Dans la troisième catégorie on trouvera le prodige technologique de la télévision, annoncé hier comme l’outil ultime de la démocratisation de la Culture, utilisé aujourd’hui pour diffuser massivement de la pub et des émissions de télé-réalité. Sur la base de ce même principe, le transhumanisme pourrait ne servir qu’à augmenter de façon spectaculaire le niveau moyen des parties de Scrabble, à l’image du Viagra dans un domaine connexe.

 

une autre approche des micro-ordinateurs

 

La puissance offerte aux premiers micro-ordinateurs était dédiée exclusivement aux travaux de bureautique (d’où la fortune de Microsoft)… et en noir et blanc. La montée en puissance des microprocesseurs a accompagné le développement de cette discipline (arrivée de la couleur, évolution des logiciels…).
Les besoins de la bureautique sont satisfaits depuis longtemps et le surplus de puissance offert a progressivement concerné la conception graphique, 3D, vidéo, … en clair, des niches de spécialités soit… de moins en moins de monde.
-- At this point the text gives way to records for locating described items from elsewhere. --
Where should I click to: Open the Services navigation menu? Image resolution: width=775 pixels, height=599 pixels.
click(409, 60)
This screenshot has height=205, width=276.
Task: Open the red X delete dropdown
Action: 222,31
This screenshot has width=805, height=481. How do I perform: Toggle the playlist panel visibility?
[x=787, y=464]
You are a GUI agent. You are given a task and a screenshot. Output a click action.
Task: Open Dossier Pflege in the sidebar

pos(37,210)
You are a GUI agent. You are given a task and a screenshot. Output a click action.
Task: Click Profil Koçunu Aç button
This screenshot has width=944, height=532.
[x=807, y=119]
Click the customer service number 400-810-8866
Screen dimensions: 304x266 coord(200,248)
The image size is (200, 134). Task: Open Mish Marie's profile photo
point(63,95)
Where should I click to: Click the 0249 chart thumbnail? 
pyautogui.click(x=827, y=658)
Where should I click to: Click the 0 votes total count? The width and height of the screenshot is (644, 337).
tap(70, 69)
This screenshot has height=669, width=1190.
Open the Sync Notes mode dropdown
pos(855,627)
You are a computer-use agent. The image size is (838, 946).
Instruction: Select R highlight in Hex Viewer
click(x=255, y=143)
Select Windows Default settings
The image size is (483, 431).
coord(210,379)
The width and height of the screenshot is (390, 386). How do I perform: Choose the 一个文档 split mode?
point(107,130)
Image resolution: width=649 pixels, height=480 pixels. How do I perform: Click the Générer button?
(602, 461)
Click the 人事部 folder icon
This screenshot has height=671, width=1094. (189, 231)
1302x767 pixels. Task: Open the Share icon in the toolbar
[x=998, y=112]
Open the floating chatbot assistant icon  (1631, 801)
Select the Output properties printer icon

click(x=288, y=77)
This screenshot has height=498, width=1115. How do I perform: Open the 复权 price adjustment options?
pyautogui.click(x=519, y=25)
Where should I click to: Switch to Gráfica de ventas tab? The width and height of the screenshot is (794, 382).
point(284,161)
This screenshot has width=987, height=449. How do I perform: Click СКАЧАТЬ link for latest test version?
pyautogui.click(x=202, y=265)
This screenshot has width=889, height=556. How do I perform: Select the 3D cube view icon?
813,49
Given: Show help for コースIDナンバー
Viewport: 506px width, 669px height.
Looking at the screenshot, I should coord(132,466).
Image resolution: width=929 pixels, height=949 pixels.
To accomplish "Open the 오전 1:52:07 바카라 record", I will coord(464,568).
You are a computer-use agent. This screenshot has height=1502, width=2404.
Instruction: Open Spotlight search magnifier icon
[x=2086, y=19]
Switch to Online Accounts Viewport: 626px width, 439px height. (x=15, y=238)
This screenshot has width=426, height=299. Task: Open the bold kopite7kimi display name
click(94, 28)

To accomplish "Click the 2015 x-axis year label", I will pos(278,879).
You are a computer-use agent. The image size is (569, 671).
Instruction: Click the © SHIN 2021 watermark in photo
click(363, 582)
Lorsque le graphisme et la vidéo ont commencé à concerner le plus grand nombre, ce fut sur internet, où la puissance du microprocesseur n’est plus le seul facteur en cause. Il faut en effet composer avec le débit du réseau, sa disponibilité et son éventuelle saturation ainsi que sur les techniques associées (compression d’image, qualités du navigateur, précautions de sécurité…)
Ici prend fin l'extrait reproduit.